2020 Fiscal Year Final Research Report

• Project/Area Number: 18K08939
• Research Category: Grant-in-Aid for Scientific Research (C)
• Allocation Type: Multi-year Fund
• Section: 一般
• Review Section: Basic Section 56010:Neurosurgery-related
• Research Institution: Tokyo Medical and Dental University
• Principal Investigator: Sumita Kazutaka 東京医科歯科大学, 大学院医歯学総合研究科, 教授 (70752830)
• Project Period (FY): 2018-04-01 – 2021-03-31
• Keywords: 悪性神経膠腫 / GTP

Outline of Final Research Achievements

In this study, we investigated treatments targeting Guanosine triphosphate (GTP) metabolism in malignant gliomas.

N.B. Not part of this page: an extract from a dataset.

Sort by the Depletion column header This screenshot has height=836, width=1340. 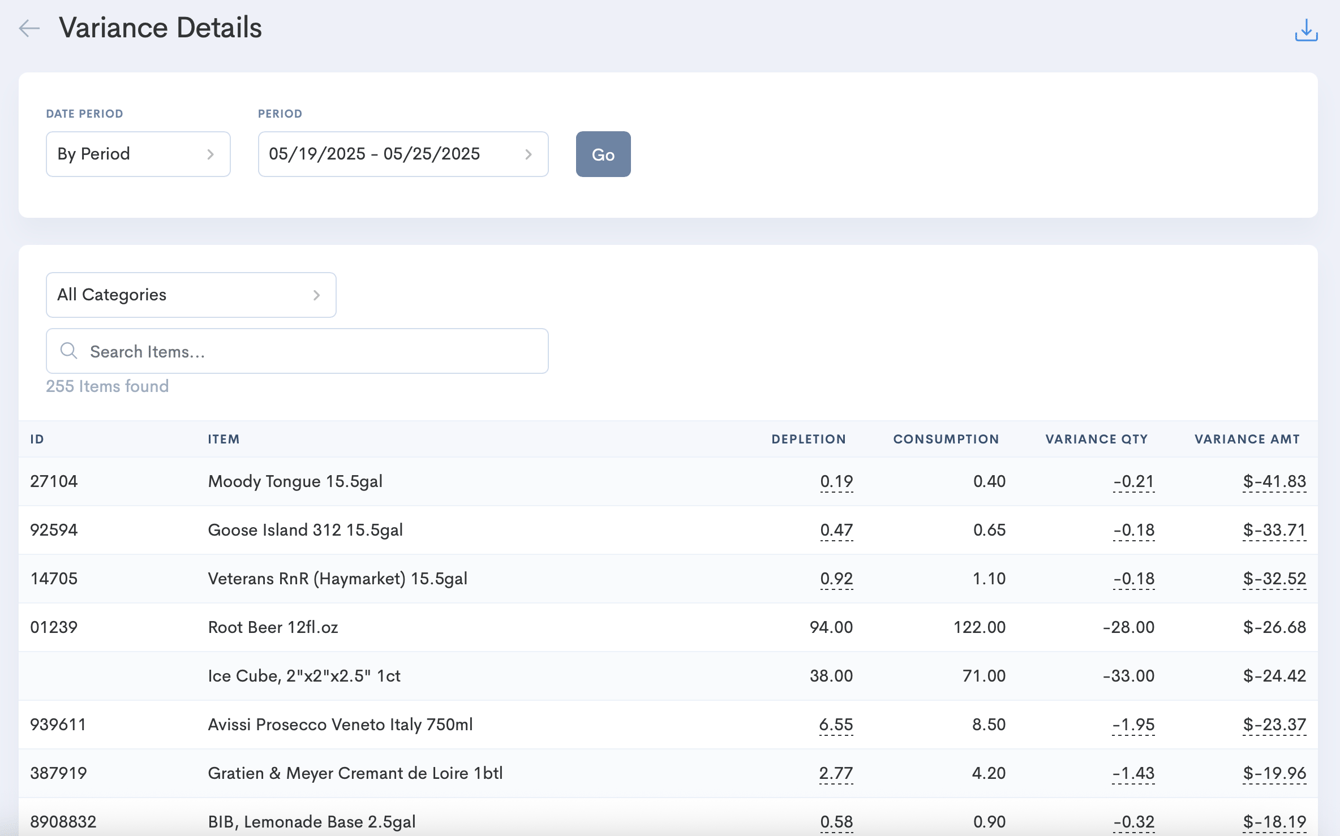[x=808, y=439]
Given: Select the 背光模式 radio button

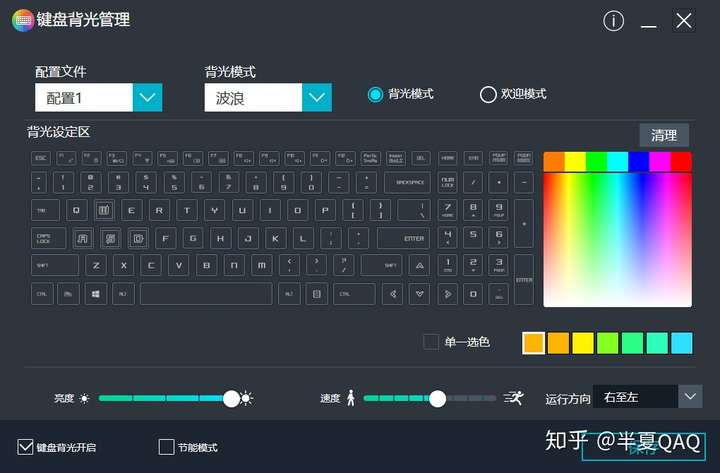Looking at the screenshot, I should click(375, 95).
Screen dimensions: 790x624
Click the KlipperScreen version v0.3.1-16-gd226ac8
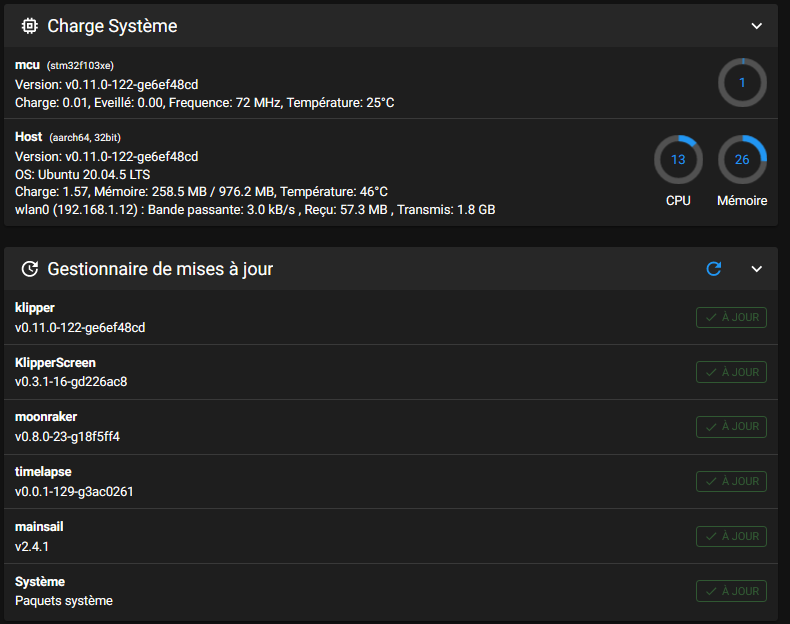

Mycophenolic acid (MPA) is a drug that has been shown to reduce GTP relative to cell lines. This MPA significantly reduces the intracellular GTP level by suppressing the production of Inosine-5'-monophosphate dehydrogenase (IMPDH). The effect of MPA was examined on tumor stem cells prepared from brain tumor cell lines and surgically removed samples, and the tumor cell proliferation inhibitory effect of MPA was obtained. The tumor was divided and collected by surgery with reference to imaging findings such as MRI and PET. Tumors in this methionine accumulated area were shown to have increased IMPDH2 in the mRNA microarray. In malignant glioma, high expression of IMPDH2 increased the ability to synthesize rRNA and tRNA. It was found that suppression of IMPDH2 has an effect of suppressing cell proliferation.

Free Research Field

脳神経外科

Academic Significance and Societal Importance of the Research Achievements

原発性脳腫瘍のうちもっとも悪性度の高い神経膠芽腫は近年化学療法の発展に伴ってその予後は改善しつつあるものの、生存期間中央値は約15ヶ月であり治療困難な疾患である。この悪性神経膠腫の治療が困難な原因は、脳には機能の局在があり全摘出することが困難であること、分子生物学的多様性による治療抵抗性、さらには脳血流関門などによる薬剤の腫瘍への到達性が低いことが挙げられている。現時点で生命予後を著明に改善させる分子標的薬はなく、治療成績の向上には新規の治療が必要である。本研究において増殖する細胞の多くで活性化しているIMPDH2の治療標的としての可能性が示された。